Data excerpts
......
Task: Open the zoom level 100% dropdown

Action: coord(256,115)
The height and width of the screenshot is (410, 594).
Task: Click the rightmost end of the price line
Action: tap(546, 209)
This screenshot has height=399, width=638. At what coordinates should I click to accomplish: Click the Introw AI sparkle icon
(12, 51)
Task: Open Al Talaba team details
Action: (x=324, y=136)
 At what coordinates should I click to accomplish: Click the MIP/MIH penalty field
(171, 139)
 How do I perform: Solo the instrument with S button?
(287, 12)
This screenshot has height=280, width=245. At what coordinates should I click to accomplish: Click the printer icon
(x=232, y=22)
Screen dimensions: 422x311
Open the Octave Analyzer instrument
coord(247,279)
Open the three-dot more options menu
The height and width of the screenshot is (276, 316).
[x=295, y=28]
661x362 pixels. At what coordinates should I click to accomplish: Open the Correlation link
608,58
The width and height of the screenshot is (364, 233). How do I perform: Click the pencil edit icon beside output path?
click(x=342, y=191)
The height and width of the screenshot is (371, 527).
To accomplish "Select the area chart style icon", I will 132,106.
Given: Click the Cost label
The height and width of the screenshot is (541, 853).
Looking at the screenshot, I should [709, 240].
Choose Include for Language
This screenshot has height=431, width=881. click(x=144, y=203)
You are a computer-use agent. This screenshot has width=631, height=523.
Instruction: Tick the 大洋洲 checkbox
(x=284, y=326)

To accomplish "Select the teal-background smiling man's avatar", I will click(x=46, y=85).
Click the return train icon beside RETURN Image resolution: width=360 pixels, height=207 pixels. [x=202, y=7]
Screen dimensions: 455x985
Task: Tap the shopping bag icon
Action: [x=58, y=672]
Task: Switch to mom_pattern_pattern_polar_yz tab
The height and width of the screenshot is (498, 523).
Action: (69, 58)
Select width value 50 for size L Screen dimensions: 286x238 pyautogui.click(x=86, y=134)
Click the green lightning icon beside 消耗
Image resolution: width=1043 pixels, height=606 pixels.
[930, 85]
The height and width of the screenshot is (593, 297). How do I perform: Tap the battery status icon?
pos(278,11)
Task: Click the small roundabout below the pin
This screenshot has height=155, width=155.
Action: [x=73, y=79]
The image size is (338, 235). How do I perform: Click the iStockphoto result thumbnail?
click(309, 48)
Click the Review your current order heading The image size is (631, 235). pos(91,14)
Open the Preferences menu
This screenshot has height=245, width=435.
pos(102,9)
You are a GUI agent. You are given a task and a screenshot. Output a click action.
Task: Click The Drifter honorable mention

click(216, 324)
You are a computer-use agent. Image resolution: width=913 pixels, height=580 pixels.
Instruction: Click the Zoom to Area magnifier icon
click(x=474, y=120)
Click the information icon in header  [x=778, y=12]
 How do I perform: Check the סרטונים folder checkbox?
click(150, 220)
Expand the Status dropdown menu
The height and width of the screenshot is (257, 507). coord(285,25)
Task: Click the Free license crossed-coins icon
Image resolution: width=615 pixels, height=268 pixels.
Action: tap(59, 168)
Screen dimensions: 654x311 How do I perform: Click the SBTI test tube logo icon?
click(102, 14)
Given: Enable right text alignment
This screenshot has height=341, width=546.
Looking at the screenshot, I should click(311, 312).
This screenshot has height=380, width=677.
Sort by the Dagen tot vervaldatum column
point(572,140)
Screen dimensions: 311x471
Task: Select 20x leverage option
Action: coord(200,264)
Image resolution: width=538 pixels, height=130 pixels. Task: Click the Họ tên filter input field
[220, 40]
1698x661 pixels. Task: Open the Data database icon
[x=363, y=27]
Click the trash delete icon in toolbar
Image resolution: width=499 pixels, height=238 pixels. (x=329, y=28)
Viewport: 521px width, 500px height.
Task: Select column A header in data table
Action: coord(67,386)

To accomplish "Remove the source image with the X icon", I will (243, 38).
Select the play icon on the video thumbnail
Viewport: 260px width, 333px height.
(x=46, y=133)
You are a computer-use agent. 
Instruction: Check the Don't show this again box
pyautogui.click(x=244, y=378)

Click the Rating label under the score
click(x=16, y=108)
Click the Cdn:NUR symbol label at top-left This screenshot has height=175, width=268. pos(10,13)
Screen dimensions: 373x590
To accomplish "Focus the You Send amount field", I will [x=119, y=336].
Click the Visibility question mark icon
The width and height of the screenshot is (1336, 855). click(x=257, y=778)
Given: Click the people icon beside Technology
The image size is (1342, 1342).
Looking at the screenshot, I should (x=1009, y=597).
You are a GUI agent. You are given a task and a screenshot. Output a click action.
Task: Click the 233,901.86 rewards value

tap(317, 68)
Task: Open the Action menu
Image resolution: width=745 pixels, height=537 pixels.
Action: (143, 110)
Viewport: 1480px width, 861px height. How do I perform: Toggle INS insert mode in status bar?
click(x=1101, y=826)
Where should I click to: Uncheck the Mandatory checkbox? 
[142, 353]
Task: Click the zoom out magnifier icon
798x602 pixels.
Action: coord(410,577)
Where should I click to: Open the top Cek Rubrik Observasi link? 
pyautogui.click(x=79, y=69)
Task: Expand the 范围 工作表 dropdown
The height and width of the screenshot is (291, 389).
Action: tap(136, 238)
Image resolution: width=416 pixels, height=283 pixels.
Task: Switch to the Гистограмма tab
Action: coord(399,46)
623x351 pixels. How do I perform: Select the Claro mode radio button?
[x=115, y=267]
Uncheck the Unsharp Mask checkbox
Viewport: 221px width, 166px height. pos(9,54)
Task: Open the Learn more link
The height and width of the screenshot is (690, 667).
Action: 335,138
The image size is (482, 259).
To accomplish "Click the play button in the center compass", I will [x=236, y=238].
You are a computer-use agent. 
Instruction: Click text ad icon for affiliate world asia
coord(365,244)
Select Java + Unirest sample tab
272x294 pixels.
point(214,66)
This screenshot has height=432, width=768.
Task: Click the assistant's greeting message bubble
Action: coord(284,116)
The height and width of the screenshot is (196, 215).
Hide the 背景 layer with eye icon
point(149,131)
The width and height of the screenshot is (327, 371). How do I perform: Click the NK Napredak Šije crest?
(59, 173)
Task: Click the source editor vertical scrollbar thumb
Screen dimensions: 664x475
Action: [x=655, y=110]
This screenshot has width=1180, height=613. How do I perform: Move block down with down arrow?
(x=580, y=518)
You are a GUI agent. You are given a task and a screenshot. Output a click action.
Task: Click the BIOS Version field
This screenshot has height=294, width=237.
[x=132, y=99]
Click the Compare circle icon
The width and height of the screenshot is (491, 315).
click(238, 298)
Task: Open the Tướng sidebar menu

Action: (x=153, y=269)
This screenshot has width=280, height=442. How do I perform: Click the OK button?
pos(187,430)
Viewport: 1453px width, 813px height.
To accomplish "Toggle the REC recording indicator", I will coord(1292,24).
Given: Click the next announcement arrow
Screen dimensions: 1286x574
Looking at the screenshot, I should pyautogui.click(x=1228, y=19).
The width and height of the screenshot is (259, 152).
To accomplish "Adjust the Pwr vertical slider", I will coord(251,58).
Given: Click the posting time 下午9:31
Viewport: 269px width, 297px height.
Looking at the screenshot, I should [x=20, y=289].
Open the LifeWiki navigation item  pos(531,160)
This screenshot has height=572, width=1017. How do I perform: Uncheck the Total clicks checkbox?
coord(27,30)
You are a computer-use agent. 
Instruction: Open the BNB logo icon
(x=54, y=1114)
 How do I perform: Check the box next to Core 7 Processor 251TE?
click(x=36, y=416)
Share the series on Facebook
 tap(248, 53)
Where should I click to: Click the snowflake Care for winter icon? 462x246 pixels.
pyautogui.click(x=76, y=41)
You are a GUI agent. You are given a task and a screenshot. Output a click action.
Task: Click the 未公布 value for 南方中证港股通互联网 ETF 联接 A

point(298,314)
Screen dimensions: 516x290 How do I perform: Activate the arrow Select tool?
......
* Prompt *
Having read the entries above, set each one down again exactly.

* Response area *
Task: Open the zoom level 100% dropdown

Action: coord(256,115)
The height and width of the screenshot is (410, 594).
Task: Click the rightmost end of the price line
Action: tap(546, 209)
This screenshot has height=399, width=638. At what coordinates should I click to accomplish: Click the Introw AI sparkle icon
(12, 51)
Task: Open Al Talaba team details
Action: (x=324, y=136)
 At what coordinates should I click to accomplish: Click the MIP/MIH penalty field
(171, 139)
 How do I perform: Solo the instrument with S button?
(287, 12)
This screenshot has height=280, width=245. At what coordinates should I click to accomplish: Click the printer icon
(x=232, y=22)
Screen dimensions: 422x311
Open the Octave Analyzer instrument
coord(247,279)
Open the three-dot more options menu
The height and width of the screenshot is (276, 316).
[x=295, y=28]
661x362 pixels. At what coordinates should I click to accomplish: Open the Correlation link
608,58
The width and height of the screenshot is (364, 233). How do I perform: Click the pencil edit icon beside output path?
click(x=342, y=191)
The height and width of the screenshot is (371, 527).
To accomplish "Select the area chart style icon", I will 132,106.
Given: Click the Cost label
The height and width of the screenshot is (541, 853).
Looking at the screenshot, I should [709, 240].
Choose Include for Language
This screenshot has height=431, width=881. click(x=144, y=203)
You are a computer-use agent. This screenshot has width=631, height=523.
Instruction: Tick the 大洋洲 checkbox
(x=284, y=326)

To accomplish "Select the teal-background smiling man's avatar", I will click(x=46, y=85).
Click the return train icon beside RETURN Image resolution: width=360 pixels, height=207 pixels. [x=202, y=7]
Screen dimensions: 455x985
Task: Tap the shopping bag icon
Action: [x=58, y=672]
Task: Switch to mom_pattern_pattern_polar_yz tab
The height and width of the screenshot is (498, 523).
Action: (69, 58)
Select width value 50 for size L Screen dimensions: 286x238 pyautogui.click(x=86, y=134)
Click the green lightning icon beside 消耗
Image resolution: width=1043 pixels, height=606 pixels.
[930, 85]
The height and width of the screenshot is (593, 297). How do I perform: Tap the battery status icon?
pos(278,11)
Task: Click the small roundabout below the pin
This screenshot has height=155, width=155.
Action: [x=73, y=79]
The image size is (338, 235). How do I perform: Click the iStockphoto result thumbnail?
click(309, 48)
Click the Review your current order heading The image size is (631, 235). pos(91,14)
Open the Preferences menu
This screenshot has height=245, width=435.
pos(102,9)
You are a GUI agent. You are given a task and a screenshot. Output a click action.
Task: Click The Drifter honorable mention

click(216, 324)
You are a computer-use agent. Image resolution: width=913 pixels, height=580 pixels.
Instruction: Click the Zoom to Area magnifier icon
click(x=474, y=120)
Click the information icon in header  [x=778, y=12]
 How do I perform: Check the סרטונים folder checkbox?
click(150, 220)
Expand the Status dropdown menu
The height and width of the screenshot is (257, 507). coord(285,25)
Task: Click the Free license crossed-coins icon
Image resolution: width=615 pixels, height=268 pixels.
Action: tap(59, 168)
Screen dimensions: 654x311 How do I perform: Click the SBTI test tube logo icon?
click(102, 14)
Given: Enable right text alignment
This screenshot has height=341, width=546.
Looking at the screenshot, I should click(311, 312).
This screenshot has height=380, width=677.
Sort by the Dagen tot vervaldatum column
point(572,140)
Screen dimensions: 311x471
Task: Select 20x leverage option
Action: coord(200,264)
Image resolution: width=538 pixels, height=130 pixels. Task: Click the Họ tên filter input field
[220, 40]
1698x661 pixels. Task: Open the Data database icon
[x=363, y=27]
Click the trash delete icon in toolbar
Image resolution: width=499 pixels, height=238 pixels. (x=329, y=28)
Viewport: 521px width, 500px height.
Task: Select column A header in data table
Action: coord(67,386)

To accomplish "Remove the source image with the X icon", I will (243, 38).
Select the play icon on the video thumbnail
Viewport: 260px width, 333px height.
(x=46, y=133)
You are a computer-use agent. 
Instruction: Check the Don't show this again box
pyautogui.click(x=244, y=378)

Click the Rating label under the score
click(x=16, y=108)
Click the Cdn:NUR symbol label at top-left This screenshot has height=175, width=268. pos(10,13)
Screen dimensions: 373x590
To accomplish "Focus the You Send amount field", I will [x=119, y=336].
Click the Visibility question mark icon
The width and height of the screenshot is (1336, 855). click(x=257, y=778)
Given: Click the people icon beside Technology
The image size is (1342, 1342).
Looking at the screenshot, I should (x=1009, y=597).
You are a GUI agent. You are given a task and a screenshot. Output a click action.
Task: Click the 233,901.86 rewards value

tap(317, 68)
Task: Open the Action menu
Image resolution: width=745 pixels, height=537 pixels.
Action: (143, 110)
Viewport: 1480px width, 861px height. How do I perform: Toggle INS insert mode in status bar?
click(x=1101, y=826)
Where should I click to: Uncheck the Mandatory checkbox? 
[142, 353]
Task: Click the zoom out magnifier icon
798x602 pixels.
Action: coord(410,577)
Where should I click to: Open the top Cek Rubrik Observasi link? 
pyautogui.click(x=79, y=69)
Task: Expand the 范围 工作表 dropdown
The height and width of the screenshot is (291, 389).
Action: tap(136, 238)
Image resolution: width=416 pixels, height=283 pixels.
Task: Switch to the Гистограмма tab
Action: coord(399,46)
623x351 pixels. How do I perform: Select the Claro mode radio button?
[x=115, y=267]
Uncheck the Unsharp Mask checkbox
Viewport: 221px width, 166px height. pos(9,54)
Task: Open the Learn more link
The height and width of the screenshot is (690, 667).
Action: 335,138
The image size is (482, 259).
To accomplish "Click the play button in the center compass", I will [x=236, y=238].
You are a computer-use agent. 
Instruction: Click text ad icon for affiliate world asia
coord(365,244)
Select Java + Unirest sample tab
272x294 pixels.
point(214,66)
This screenshot has height=432, width=768.
Task: Click the assistant's greeting message bubble
Action: coord(284,116)
The height and width of the screenshot is (196, 215).
Hide the 背景 layer with eye icon
point(149,131)
The width and height of the screenshot is (327, 371). How do I perform: Click the NK Napredak Šije crest?
(59, 173)
Task: Click the source editor vertical scrollbar thumb
Screen dimensions: 664x475
Action: [x=655, y=110]
This screenshot has width=1180, height=613. How do I perform: Move block down with down arrow?
(x=580, y=518)
You are a GUI agent. You are given a task and a screenshot. Output a click action.
Task: Click the BIOS Version field
This screenshot has height=294, width=237.
[x=132, y=99]
Click the Compare circle icon
The width and height of the screenshot is (491, 315).
click(238, 298)
Task: Open the Tướng sidebar menu

Action: (x=153, y=269)
This screenshot has width=280, height=442. How do I perform: Click the OK button?
pos(187,430)
Viewport: 1453px width, 813px height.
To accomplish "Toggle the REC recording indicator", I will coord(1292,24).
Given: Click the next announcement arrow
Screen dimensions: 1286x574
Looking at the screenshot, I should pyautogui.click(x=1228, y=19).
The width and height of the screenshot is (259, 152).
To accomplish "Adjust the Pwr vertical slider", I will coord(251,58).
Given: Click the posting time 下午9:31
Viewport: 269px width, 297px height.
Looking at the screenshot, I should [x=20, y=289].
Open the LifeWiki navigation item  pos(531,160)
This screenshot has height=572, width=1017. How do I perform: Uncheck the Total clicks checkbox?
coord(27,30)
You are a computer-use agent. 
Instruction: Open the BNB logo icon
(x=54, y=1114)
 How do I perform: Check the box next to Core 7 Processor 251TE?
click(x=36, y=416)
Share the series on Facebook
 tap(248, 53)
Where should I click to: Click the snowflake Care for winter icon? 462x246 pixels.
pyautogui.click(x=76, y=41)
You are a GUI agent. You are given a task and a screenshot. Output a click action.
Task: Click the 未公布 value for 南方中证港股通互联网 ETF 联接 A

point(298,314)
Screen dimensions: 516x290 How do I perform: Activate the arrow Select tool?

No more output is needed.